▸ WHAT YOU NEED TO DO
All entries are to be copied verbatim, while the pictures stay out.

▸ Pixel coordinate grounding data
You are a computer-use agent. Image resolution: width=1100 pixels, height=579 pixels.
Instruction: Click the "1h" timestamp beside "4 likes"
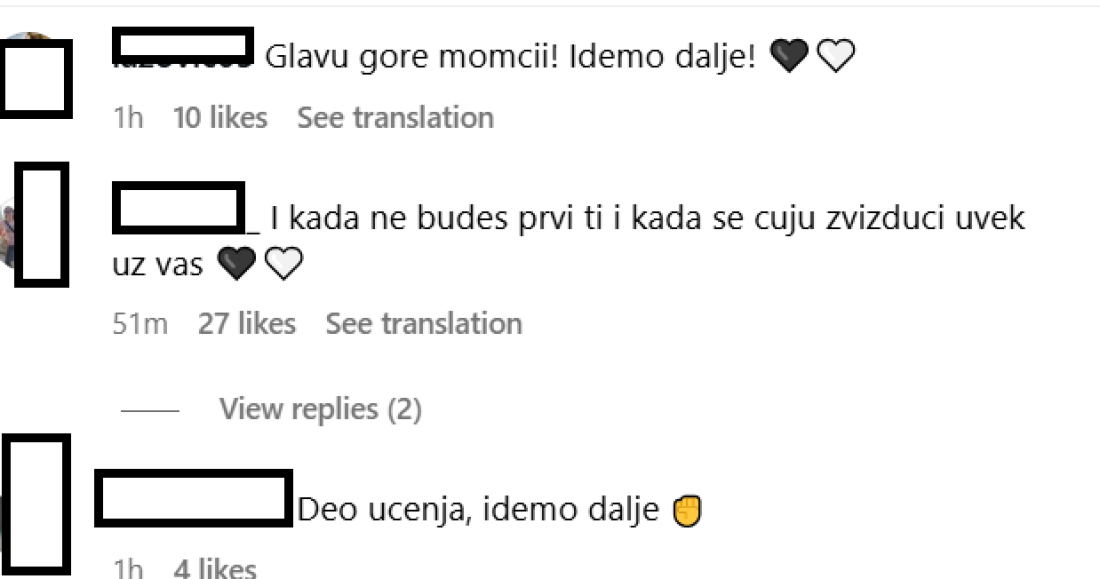click(128, 569)
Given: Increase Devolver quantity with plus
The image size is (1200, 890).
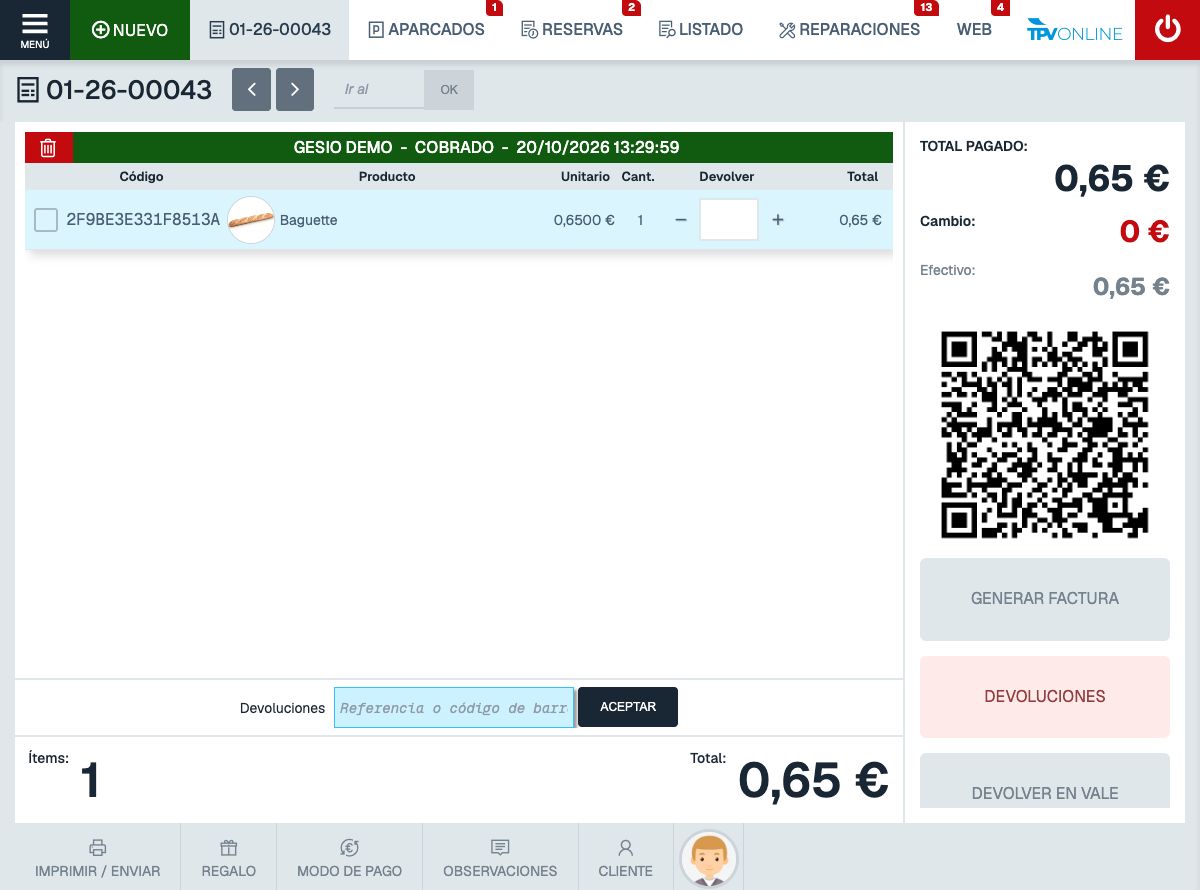Looking at the screenshot, I should click(x=778, y=220).
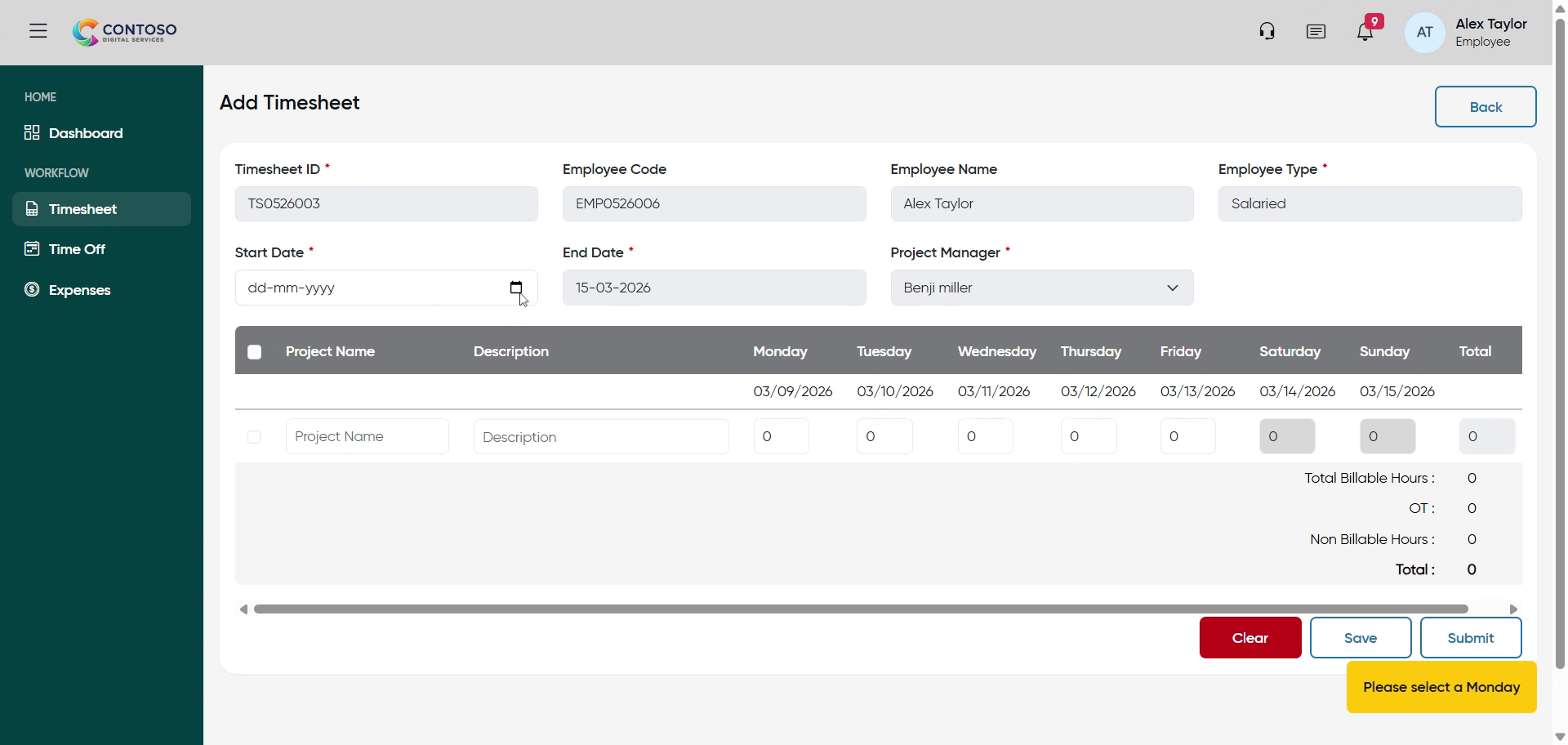Click the Contoso logo
This screenshot has height=745, width=1568.
point(125,32)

▸ RESPONSE AREA
You are a computer-use agent. Image resolution: width=1100 pixels, height=579 pixels.
Instruction: Click the "1h" timestamp beside "4 likes"
click(128, 569)
Given: Increase Devolver quantity with plus
The image size is (1200, 890).
Looking at the screenshot, I should click(x=778, y=220).
Click the Contoso logo
This screenshot has height=745, width=1568.
point(125,32)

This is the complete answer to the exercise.